After that incident, I returned many more times to visit Fraule, but she was never quite the same. She never talked to me about her suicide attempt, and I never brought it up. My elderly friend began to deteriorate quickly, and within about a year after that sad attempt to end her life, Fraule passed away. One night, the orphanage received a call from Geli and Herman informing them of Fraule’s passing and asking permission to come and pick me up for the funeral service. They also asked the director of the orphanage to have my usual visiting time granted to them.

My times with Fraule were never easy ones. Because of her own struggles, she often seemed to take her frustrations out on me. She enjoyed my brother, Jean, so much more because he had a much quieter and calmer nature than I had. Once my brother was adopted, my time together with Fraule became even more complicated. She often would refer to my mother and tell me that I was going to become just like her. Her criticism of me seemed unfair and unjust without any real reason behind it except for the fact that I looked like my mother. Often I would disappear to the upstairs apartment, and Geli and Herman became my refuge while I was there. This would make my time with Fraule even more complicated because she felt rejected by me and would accusingly say that I was ungrateful. Geli and Herman explained that Fraule seemed to enjoy arguing and that she had a very unhappy marriage where constant strife was the norm for her. Herman, being her nephew, also often got an earful.

Every so often, I think about my times with Fraule. As I remember back, this story seems to always come to the forefront since it was so dramatic for me. I do enjoy thinking about the nice time we had together baking and how she would smile at me as she watched me eat her cakes. She was a good woman with a good heart. In my adult years, I have understood that her loneliness just overcame her at times, and her moods were difficult for her to control.
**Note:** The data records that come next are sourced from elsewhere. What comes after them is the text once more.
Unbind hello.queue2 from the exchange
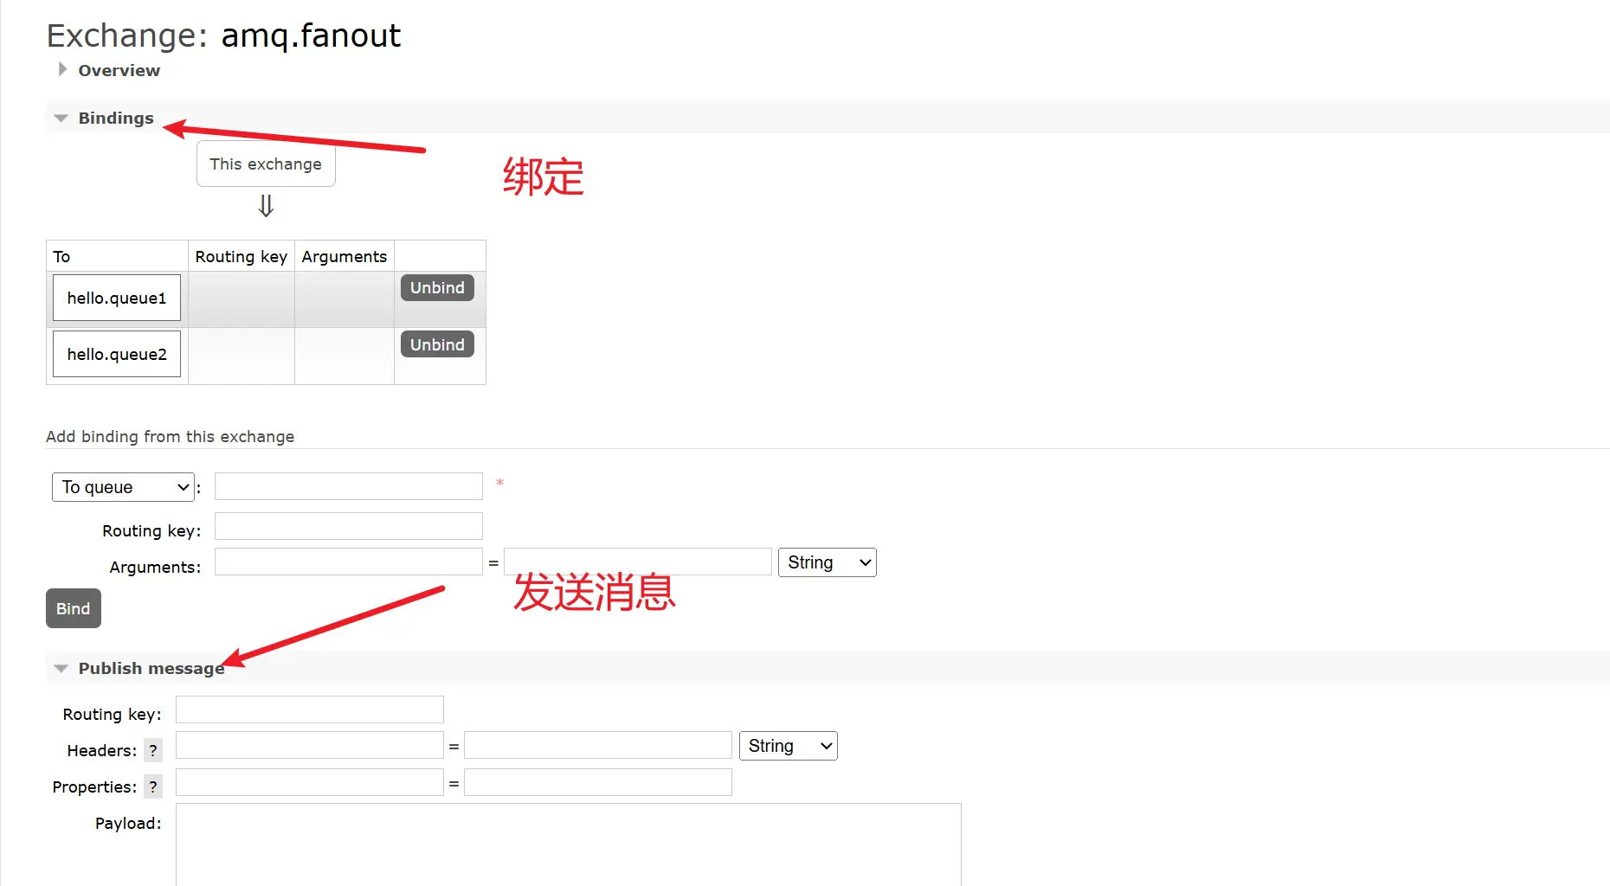 pos(437,345)
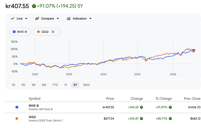The width and height of the screenshot is (201, 128).
Task: Switch to the MAX time range
Action: point(87,85)
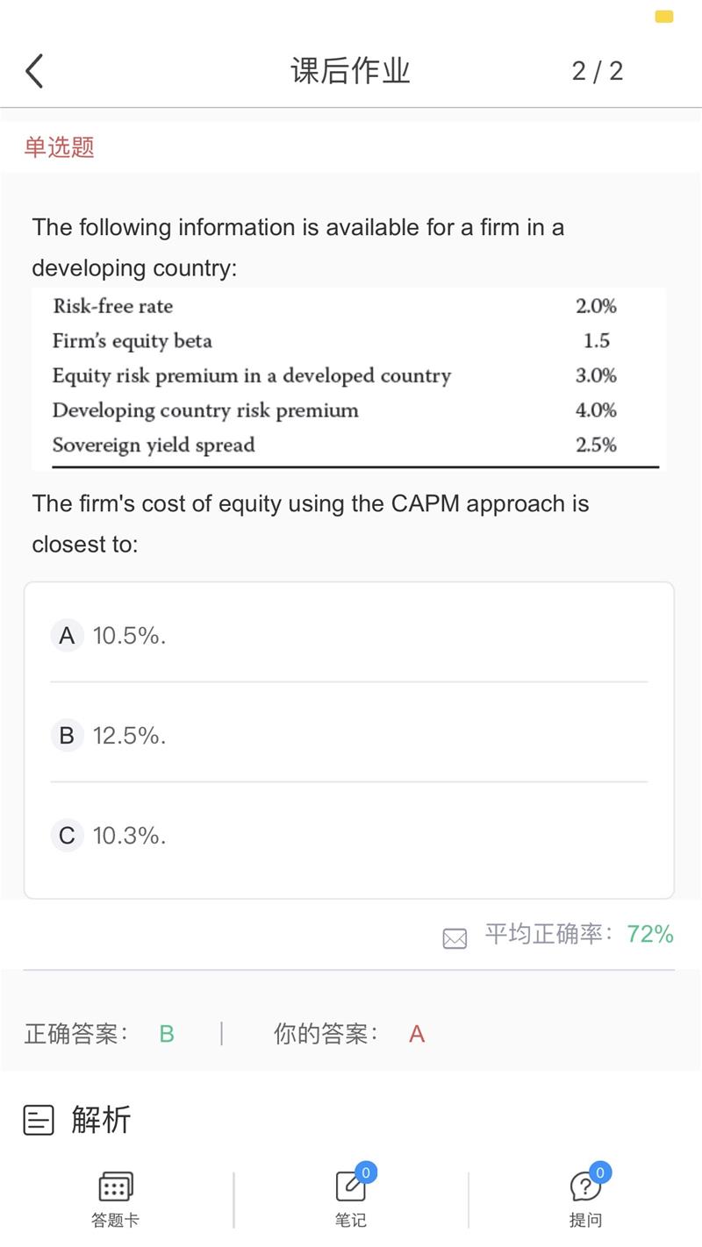Screen dimensions: 702x1247
Task: Tap the blue notes count badge
Action: pyautogui.click(x=366, y=1172)
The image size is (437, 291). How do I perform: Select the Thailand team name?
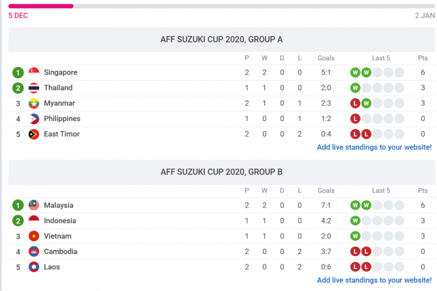58,88
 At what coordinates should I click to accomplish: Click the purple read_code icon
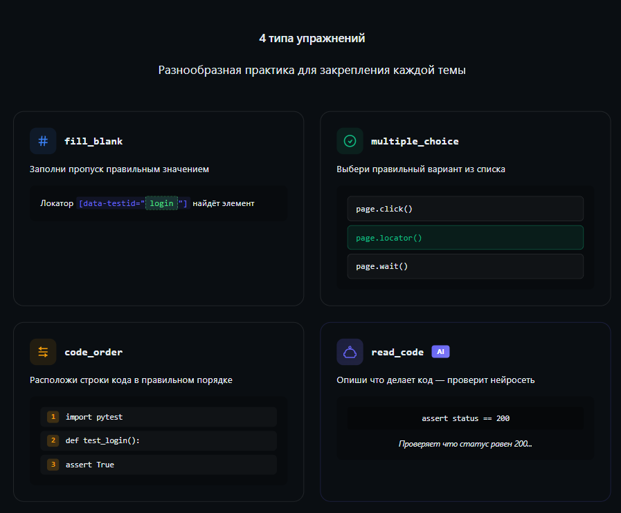click(x=350, y=352)
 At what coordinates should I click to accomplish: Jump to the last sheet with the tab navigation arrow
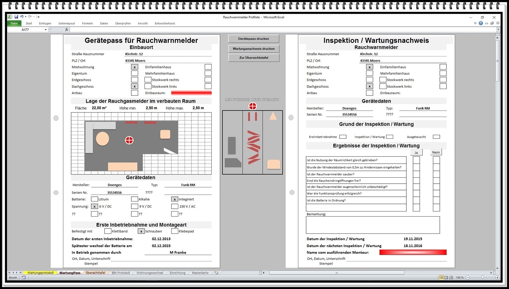(21, 273)
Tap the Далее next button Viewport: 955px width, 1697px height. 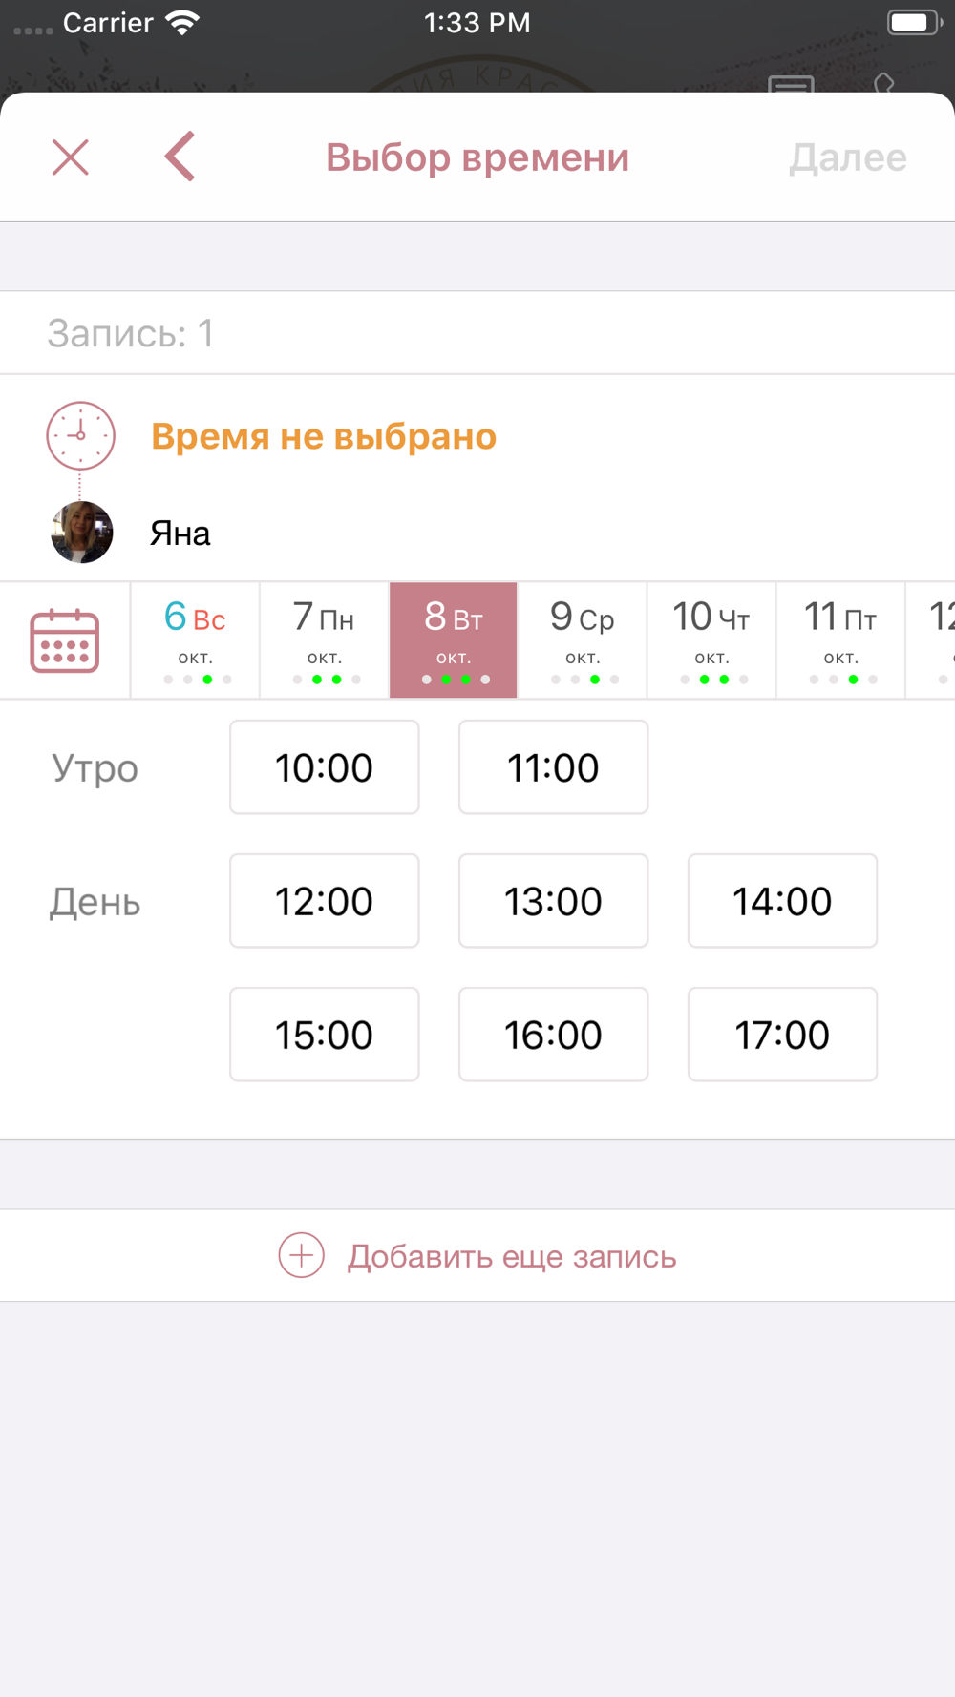(x=848, y=157)
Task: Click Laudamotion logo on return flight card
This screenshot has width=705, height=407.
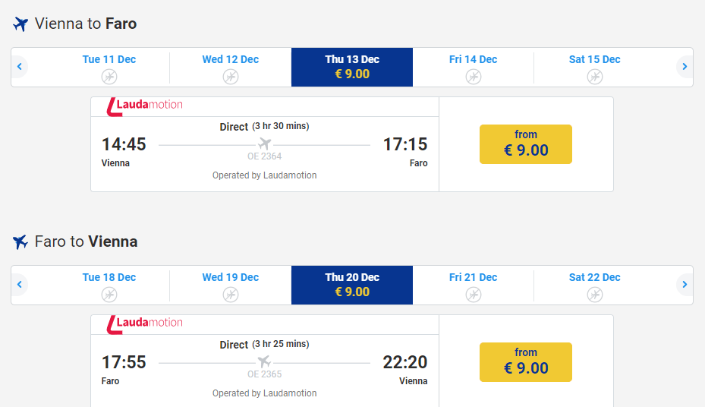Action: [145, 323]
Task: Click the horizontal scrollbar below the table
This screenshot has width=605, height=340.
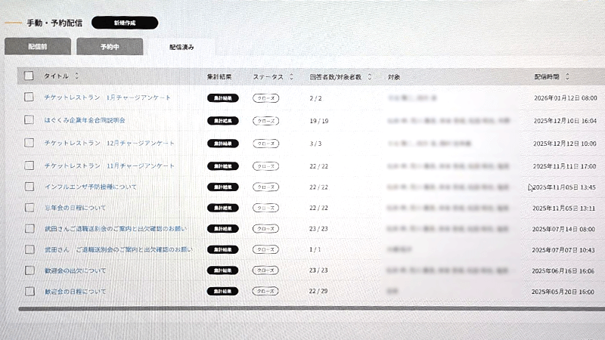Action: [x=303, y=308]
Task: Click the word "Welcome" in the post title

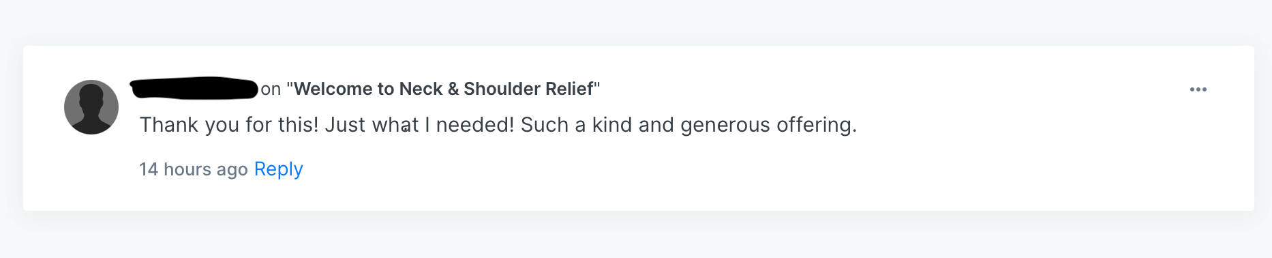Action: point(333,89)
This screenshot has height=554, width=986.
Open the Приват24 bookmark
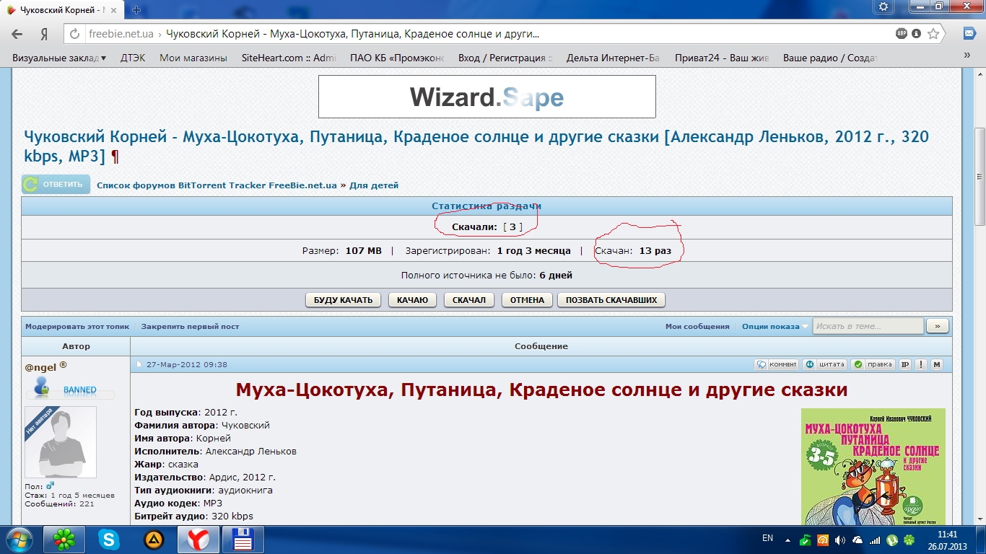tap(722, 58)
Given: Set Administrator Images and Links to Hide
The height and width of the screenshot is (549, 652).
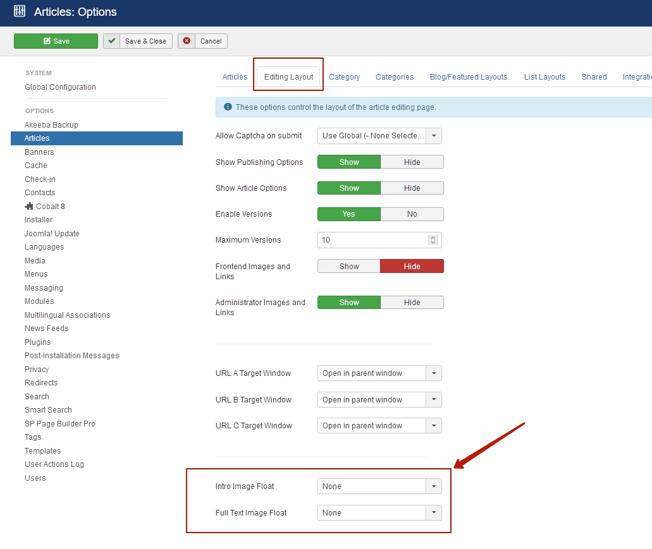Looking at the screenshot, I should (x=412, y=303).
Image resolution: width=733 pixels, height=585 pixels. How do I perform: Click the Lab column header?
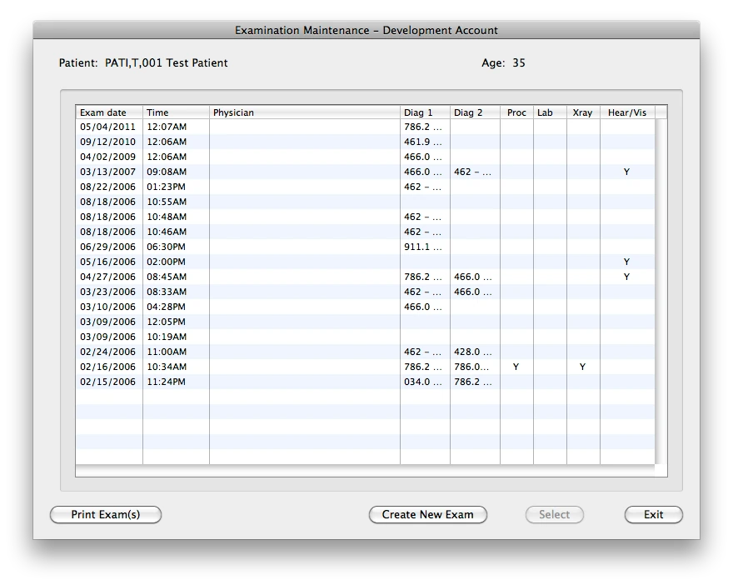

Reaching out with kindness and understanding to elderly people is important. None of us know what burdens others carry on their shoulders. So many live with so much regret and pain. Many lives are filled with extreme loneliness and feelings of abandonment. A kind word, a few minutes of our time, and a gentle touch can make such a difference in their lives. I have often wished that I could have had more insight into Fraule’s heart while she was alive. I was just a child . . . but perhaps, I did learn just a little.